Stored data entries:

—————

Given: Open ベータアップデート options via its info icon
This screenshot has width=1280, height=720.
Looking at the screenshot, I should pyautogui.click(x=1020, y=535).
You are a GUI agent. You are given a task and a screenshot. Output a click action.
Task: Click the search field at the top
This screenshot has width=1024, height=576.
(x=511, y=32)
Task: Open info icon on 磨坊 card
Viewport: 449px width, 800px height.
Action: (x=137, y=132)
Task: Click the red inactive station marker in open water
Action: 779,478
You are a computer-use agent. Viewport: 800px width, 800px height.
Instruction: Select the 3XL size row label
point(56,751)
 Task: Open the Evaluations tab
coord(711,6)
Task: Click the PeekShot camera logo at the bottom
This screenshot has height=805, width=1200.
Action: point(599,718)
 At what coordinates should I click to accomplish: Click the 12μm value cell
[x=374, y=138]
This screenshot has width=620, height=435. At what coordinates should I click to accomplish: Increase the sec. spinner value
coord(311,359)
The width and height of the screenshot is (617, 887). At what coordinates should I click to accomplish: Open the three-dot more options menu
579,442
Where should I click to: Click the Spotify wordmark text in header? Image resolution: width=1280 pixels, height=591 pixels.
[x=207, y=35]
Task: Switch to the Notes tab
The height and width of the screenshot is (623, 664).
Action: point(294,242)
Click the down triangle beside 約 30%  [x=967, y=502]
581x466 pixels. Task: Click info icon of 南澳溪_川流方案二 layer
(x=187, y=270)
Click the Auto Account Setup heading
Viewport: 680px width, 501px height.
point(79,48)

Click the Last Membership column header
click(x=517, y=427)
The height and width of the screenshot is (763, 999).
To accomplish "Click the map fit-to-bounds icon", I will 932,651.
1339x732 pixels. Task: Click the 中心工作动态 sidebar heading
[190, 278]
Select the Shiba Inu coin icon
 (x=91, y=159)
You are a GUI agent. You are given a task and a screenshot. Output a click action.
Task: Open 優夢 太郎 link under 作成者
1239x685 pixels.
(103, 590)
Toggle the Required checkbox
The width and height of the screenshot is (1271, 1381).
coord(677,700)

—————

• Exercise goal
All of the records above need to be printed again exactly as they appear.

• Result for this task
Given: Open ベータアップデート options via its info icon
This screenshot has width=1280, height=720.
Looking at the screenshot, I should pyautogui.click(x=1020, y=535).
You are a GUI agent. You are given a task and a screenshot. Output a click action.
Task: Click the search field at the top
This screenshot has width=1024, height=576.
(x=511, y=32)
Task: Open info icon on 磨坊 card
Viewport: 449px width, 800px height.
Action: (x=137, y=132)
Task: Click the red inactive station marker in open water
Action: 779,478
You are a computer-use agent. Viewport: 800px width, 800px height.
Instruction: Select the 3XL size row label
point(56,751)
 Task: Open the Evaluations tab
coord(711,6)
Task: Click the PeekShot camera logo at the bottom
This screenshot has height=805, width=1200.
Action: point(599,718)
 At what coordinates should I click to accomplish: Click the 12μm value cell
[x=374, y=138]
This screenshot has width=620, height=435. At what coordinates should I click to accomplish: Increase the sec. spinner value
coord(311,359)
The width and height of the screenshot is (617, 887). At what coordinates should I click to accomplish: Open the three-dot more options menu
579,442
Where should I click to: Click the Spotify wordmark text in header? Image resolution: width=1280 pixels, height=591 pixels.
[x=207, y=35]
Task: Switch to the Notes tab
The height and width of the screenshot is (623, 664).
Action: point(294,242)
Click the down triangle beside 約 30%  [x=967, y=502]
581x466 pixels. Task: Click info icon of 南澳溪_川流方案二 layer
(x=187, y=270)
Click the Auto Account Setup heading
Viewport: 680px width, 501px height.
point(79,48)

Click the Last Membership column header
click(x=517, y=427)
The height and width of the screenshot is (763, 999).
To accomplish "Click the map fit-to-bounds icon", I will 932,651.
1339x732 pixels. Task: Click the 中心工作动态 sidebar heading
[190, 278]
Select the Shiba Inu coin icon
 (x=91, y=159)
You are a GUI agent. You are given a task and a screenshot. Output a click action.
Task: Open 優夢 太郎 link under 作成者
1239x685 pixels.
(103, 590)
Toggle the Required checkbox
The width and height of the screenshot is (1271, 1381).
coord(677,700)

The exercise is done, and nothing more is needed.